#### [Required action]
Nothing should differ between your answer and the records below.
───── Raw data ─────
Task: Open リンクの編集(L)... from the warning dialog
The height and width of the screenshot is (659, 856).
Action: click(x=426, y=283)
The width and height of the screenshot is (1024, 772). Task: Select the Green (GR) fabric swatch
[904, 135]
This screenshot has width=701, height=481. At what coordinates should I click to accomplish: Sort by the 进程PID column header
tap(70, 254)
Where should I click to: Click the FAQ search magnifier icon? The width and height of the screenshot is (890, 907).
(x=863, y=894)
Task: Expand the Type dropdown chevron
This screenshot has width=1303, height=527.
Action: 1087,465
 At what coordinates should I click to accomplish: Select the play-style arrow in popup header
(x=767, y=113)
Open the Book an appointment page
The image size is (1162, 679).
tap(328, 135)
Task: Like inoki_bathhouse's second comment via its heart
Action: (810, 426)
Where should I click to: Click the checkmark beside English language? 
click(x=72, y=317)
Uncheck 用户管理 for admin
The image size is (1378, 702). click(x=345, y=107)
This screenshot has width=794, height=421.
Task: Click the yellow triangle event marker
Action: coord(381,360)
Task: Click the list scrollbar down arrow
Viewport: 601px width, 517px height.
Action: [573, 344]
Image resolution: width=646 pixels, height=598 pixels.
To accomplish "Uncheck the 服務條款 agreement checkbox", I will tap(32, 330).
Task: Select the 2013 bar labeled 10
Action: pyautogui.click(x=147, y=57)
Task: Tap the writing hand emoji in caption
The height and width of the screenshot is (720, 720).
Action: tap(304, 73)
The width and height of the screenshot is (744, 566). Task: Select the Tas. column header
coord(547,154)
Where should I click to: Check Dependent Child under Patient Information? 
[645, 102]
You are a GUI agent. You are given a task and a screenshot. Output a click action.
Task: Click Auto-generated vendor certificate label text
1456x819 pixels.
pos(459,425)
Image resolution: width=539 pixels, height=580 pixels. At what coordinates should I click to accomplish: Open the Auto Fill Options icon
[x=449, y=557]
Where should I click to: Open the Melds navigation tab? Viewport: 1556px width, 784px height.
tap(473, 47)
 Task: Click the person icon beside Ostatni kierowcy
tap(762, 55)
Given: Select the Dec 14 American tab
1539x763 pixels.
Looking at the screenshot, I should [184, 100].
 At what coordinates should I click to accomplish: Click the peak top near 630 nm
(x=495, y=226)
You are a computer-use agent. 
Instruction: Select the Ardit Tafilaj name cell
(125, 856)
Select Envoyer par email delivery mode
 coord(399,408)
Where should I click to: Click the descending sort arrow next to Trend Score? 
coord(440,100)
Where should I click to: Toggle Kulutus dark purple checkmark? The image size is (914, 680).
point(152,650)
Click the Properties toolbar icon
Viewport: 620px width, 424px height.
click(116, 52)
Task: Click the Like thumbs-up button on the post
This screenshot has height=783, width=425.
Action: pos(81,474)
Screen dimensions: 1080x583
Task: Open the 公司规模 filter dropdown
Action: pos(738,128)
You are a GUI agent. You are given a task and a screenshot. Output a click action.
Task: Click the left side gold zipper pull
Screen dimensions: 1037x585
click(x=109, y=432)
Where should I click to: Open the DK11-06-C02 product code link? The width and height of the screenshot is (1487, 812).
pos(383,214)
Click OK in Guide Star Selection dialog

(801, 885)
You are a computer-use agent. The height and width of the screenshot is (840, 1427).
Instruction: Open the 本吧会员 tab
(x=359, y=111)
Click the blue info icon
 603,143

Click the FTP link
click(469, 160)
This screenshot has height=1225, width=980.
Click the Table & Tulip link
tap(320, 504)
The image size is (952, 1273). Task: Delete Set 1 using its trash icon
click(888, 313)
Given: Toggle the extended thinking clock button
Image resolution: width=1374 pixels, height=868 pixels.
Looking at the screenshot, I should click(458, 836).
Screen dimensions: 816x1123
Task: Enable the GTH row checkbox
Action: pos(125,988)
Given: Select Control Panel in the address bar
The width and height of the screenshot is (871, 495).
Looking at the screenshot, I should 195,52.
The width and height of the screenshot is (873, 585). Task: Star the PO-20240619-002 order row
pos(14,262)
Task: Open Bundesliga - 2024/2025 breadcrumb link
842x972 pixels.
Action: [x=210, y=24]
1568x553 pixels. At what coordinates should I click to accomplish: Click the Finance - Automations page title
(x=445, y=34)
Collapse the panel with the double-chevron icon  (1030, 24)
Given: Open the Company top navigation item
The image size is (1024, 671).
─────
#### [Solution for this task]
Task: Open リンクの編集(L)... from the warning dialog
The height and width of the screenshot is (659, 856).
Action: click(x=426, y=283)
The width and height of the screenshot is (1024, 772). Task: Select the Green (GR) fabric swatch
[904, 135]
This screenshot has width=701, height=481. At what coordinates should I click to accomplish: Sort by the 进程PID column header
tap(70, 254)
Where should I click to: Click the FAQ search magnifier icon? The width and height of the screenshot is (890, 907).
(x=863, y=894)
Task: Expand the Type dropdown chevron
This screenshot has width=1303, height=527.
Action: 1087,465
 At what coordinates should I click to accomplish: Select the play-style arrow in popup header
(x=767, y=113)
Open the Book an appointment page
The image size is (1162, 679).
tap(328, 135)
Task: Like inoki_bathhouse's second comment via its heart
Action: (810, 426)
Where should I click to: Click the checkmark beside English language? 
click(x=72, y=317)
Uncheck 用户管理 for admin
The image size is (1378, 702). click(x=345, y=107)
This screenshot has width=794, height=421.
Task: Click the yellow triangle event marker
Action: coord(381,360)
Task: Click the list scrollbar down arrow
Viewport: 601px width, 517px height.
Action: [573, 344]
Image resolution: width=646 pixels, height=598 pixels.
To accomplish "Uncheck the 服務條款 agreement checkbox", I will tap(32, 330).
Task: Select the 2013 bar labeled 10
Action: pyautogui.click(x=147, y=57)
Task: Tap the writing hand emoji in caption
The height and width of the screenshot is (720, 720).
Action: tap(304, 73)
The width and height of the screenshot is (744, 566). Task: Select the Tas. column header
coord(547,154)
Where should I click to: Check Dependent Child under Patient Information? 
[645, 102]
You are a GUI agent. You are given a task and a screenshot. Output a click action.
Task: Click Auto-generated vendor certificate label text
1456x819 pixels.
pos(459,425)
Image resolution: width=539 pixels, height=580 pixels. At what coordinates should I click to accomplish: Open the Auto Fill Options icon
[x=449, y=557]
Where should I click to: Open the Melds navigation tab? Viewport: 1556px width, 784px height.
tap(473, 47)
 Task: Click the person icon beside Ostatni kierowcy
tap(762, 55)
Given: Select the Dec 14 American tab
1539x763 pixels.
Looking at the screenshot, I should [184, 100].
 At what coordinates should I click to accomplish: Click the peak top near 630 nm
(x=495, y=226)
You are a computer-use agent. 
Instruction: Select the Ardit Tafilaj name cell
(125, 856)
Select Envoyer par email delivery mode
 coord(399,408)
Where should I click to: Click the descending sort arrow next to Trend Score? 
coord(440,100)
Where should I click to: Toggle Kulutus dark purple checkmark? The image size is (914, 680).
point(152,650)
Click the Properties toolbar icon
Viewport: 620px width, 424px height.
click(116, 52)
Task: Click the Like thumbs-up button on the post
This screenshot has height=783, width=425.
Action: pos(81,474)
Screen dimensions: 1080x583
Task: Open the 公司规模 filter dropdown
Action: pos(738,128)
You are a GUI agent. You are given a task and a screenshot. Output a click action.
Task: Click the left side gold zipper pull
Screen dimensions: 1037x585
click(x=109, y=432)
Where should I click to: Open the DK11-06-C02 product code link? The width and height of the screenshot is (1487, 812).
pos(383,214)
Click OK in Guide Star Selection dialog

(801, 885)
You are a computer-use agent. The height and width of the screenshot is (840, 1427).
Instruction: Open the 本吧会员 tab
(x=359, y=111)
Click the blue info icon
 603,143

Click the FTP link
click(469, 160)
This screenshot has height=1225, width=980.
Click the Table & Tulip link
tap(320, 504)
The image size is (952, 1273). Task: Delete Set 1 using its trash icon
click(888, 313)
Given: Toggle the extended thinking clock button
Image resolution: width=1374 pixels, height=868 pixels.
Looking at the screenshot, I should click(458, 836).
Screen dimensions: 816x1123
Task: Enable the GTH row checkbox
Action: pos(125,988)
Given: Select Control Panel in the address bar
The width and height of the screenshot is (871, 495).
Looking at the screenshot, I should 195,52.
The width and height of the screenshot is (873, 585). Task: Star the PO-20240619-002 order row
pos(14,262)
Task: Open Bundesliga - 2024/2025 breadcrumb link
842x972 pixels.
Action: [x=210, y=24]
1568x553 pixels. At what coordinates should I click to accomplish: Click the Finance - Automations page title
(x=445, y=34)
Collapse the panel with the double-chevron icon  (1030, 24)
Given: Open the Company top navigation item
The image size is (1024, 671).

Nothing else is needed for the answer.